ROMA Non meno di 26 miliardi di euro. A tanto ammonterebbe l’incasso del Tesoro se decidesse di vendere in un colpo solo l’intero pacchetto posseduto in Eni ed Enel, ai prezzi attuali di Borsa. Un conto destinato anche a salire se si considera il sostanzioso premio di maggioranza che dovrebbe essere riconosciuto per il passaggio del controllo di due colossi, rispettivamente del petrolio e dell’energia, di questo calibro. Naturalmente si tratta solo di un esercizio teorico visto che il governo, si sa, non intende rinunciare in toto ai suoi gioielli, di cui controlla direttamente e tramite Cassa depositi e prestiti circa il 30%del capitale. Ma serve a dare un’idea del valore degli asset del Tesoro, nonchè settori nevralgici come l’energia e la difesa (se nel paniere di partecipazioni vendibili si aggiunge anche Finmeccanica), che potrebbe avere il piano di dismissioni destinato a partire a settembre e sul quale il governo Letta è al lavoro. Un piano anticipato al Messaggero dallo stesso premier Enrico Letta e nel quale dovrebbe avere un ruolo cruciale la vendita di un pezzo del patrimonio immobiliare pubblico. Anzi si potrebbe partire proprio da lì. Quanto ad Enel ed Eni, invece, si può parlare al massimo di pacchetti di minoranza da mettere sul mercato. Ma anche in questo caso sulla valutazione in questione non potrebbe non pesare il valore del flusso dei sostanziosi dividendi finora incassati dal Tesoro, nonostante la crisi.
I NUMERI

Se però l’obiettivo fosse quello di fare cassa per limare il debito pubblico sarebbe molto più ampio il portafoglio delle società controllate dal Tesoro nel quale pescare per far tornare un pò i conti. Se ne contano una trentina in tutto (incluse le tre quotate). Tanto che l’istituto Bruno Leoni è arrivato a stimare un valore del patrimonio disponibile pari ad almeno 100 miliardi di euro. Senza considerare il grande patrimonio immobiliare che sulla carta vale complessivamente oltre 300 miliardi di euro (la Sgr del Tesoro, che conta su una prima dote di 350 beni per 1,2 miliardi da conferire al Demanio, è già al lavoro da settimane).

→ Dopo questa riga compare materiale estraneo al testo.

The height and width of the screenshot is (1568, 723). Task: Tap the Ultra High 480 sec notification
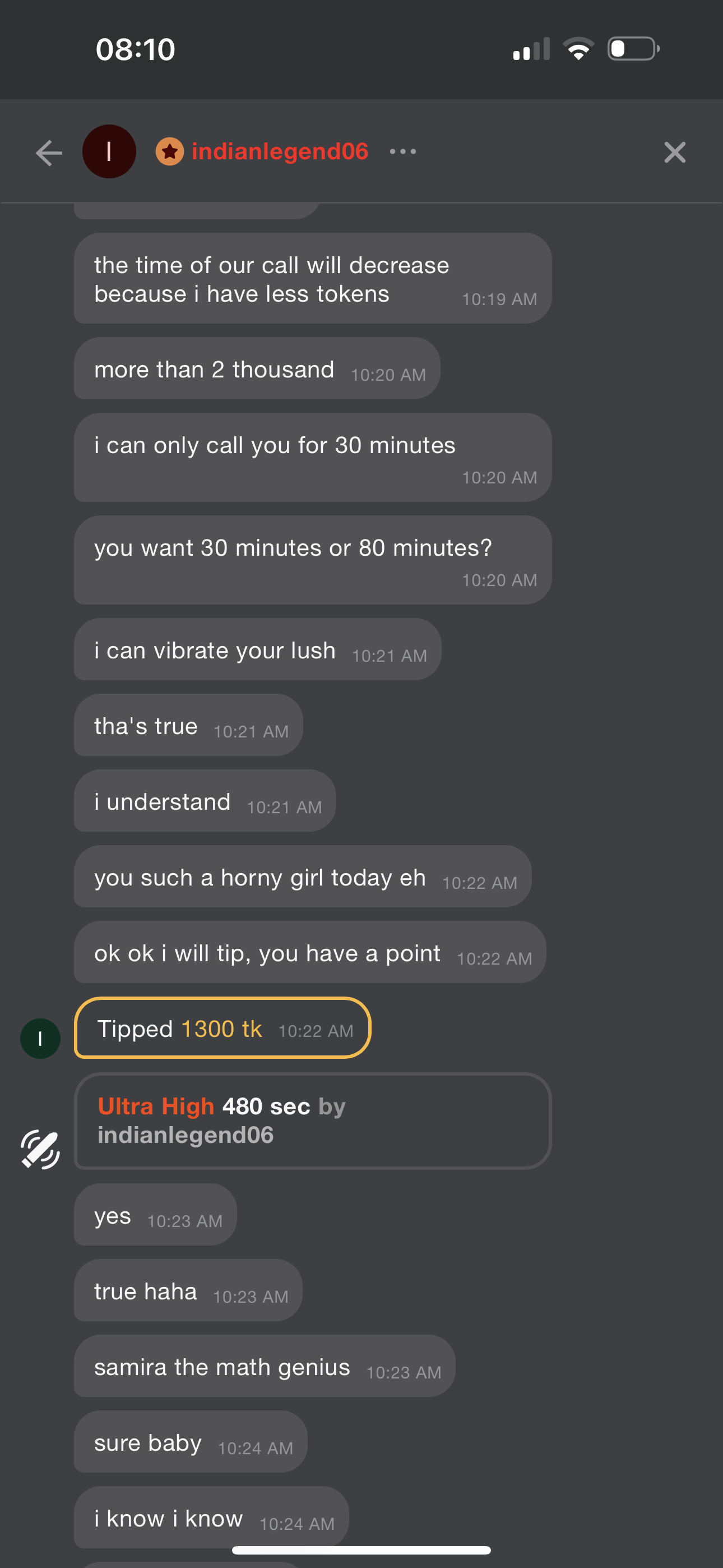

Nel perimetro delle partecipazioni vendibili ci sono poi le Fs (che varrebbero circa 36 miliardi) e Poste Italiane (3,4 miliardi), tra le più appetibili, a giudicare dal successo delle ultime emissioni obbligazionarie e dai collocamenti realizzati da altre aziende postali in Europa. Quanto alla Rai (secondo una valutazione realizzata da Mediobanca) frutterebbe circa 2 miliardi. Fin qui solo le ipotesi. Nel concreto, però, si è parlato a lungo di una possibile dismissione di Sace, società partecipata al 100% dal Tesoro e attiva nel settore delle assicurazioni sul credito, che ha un patrimonio di 6,2 miliardi di euro. Ma anche la vendita di Fintecna (valore netto di 2,3 miliardi di euro) è finita più volte sul tavolo delle ipotesi con il suo business diversificato, che va da Fincantieri (la cui privatizzazione appare però al momento improbabile) a Fintecna immobiliare. Ancora l’Istituto Leoni ha calcolato in 30 miliardi il valore della galassia delle aziende ex-municipalizzate, la cui quota di maggioranza è soprattutto in mano agli enti locali. Si tratta di un universo ampio e in continua espansione (circa 6 mila società) che dà lavoro a 80 mila persone per una spesa complessiva di 2,6 miliardi di euro. La proliferazione delle società a partecipazione locale è stata oggetto, nel 2010, di una indagine della Corte dei Conti. Una indagine che si è conclusa auspicando una cura dimagrante (anche a base di dismissioni).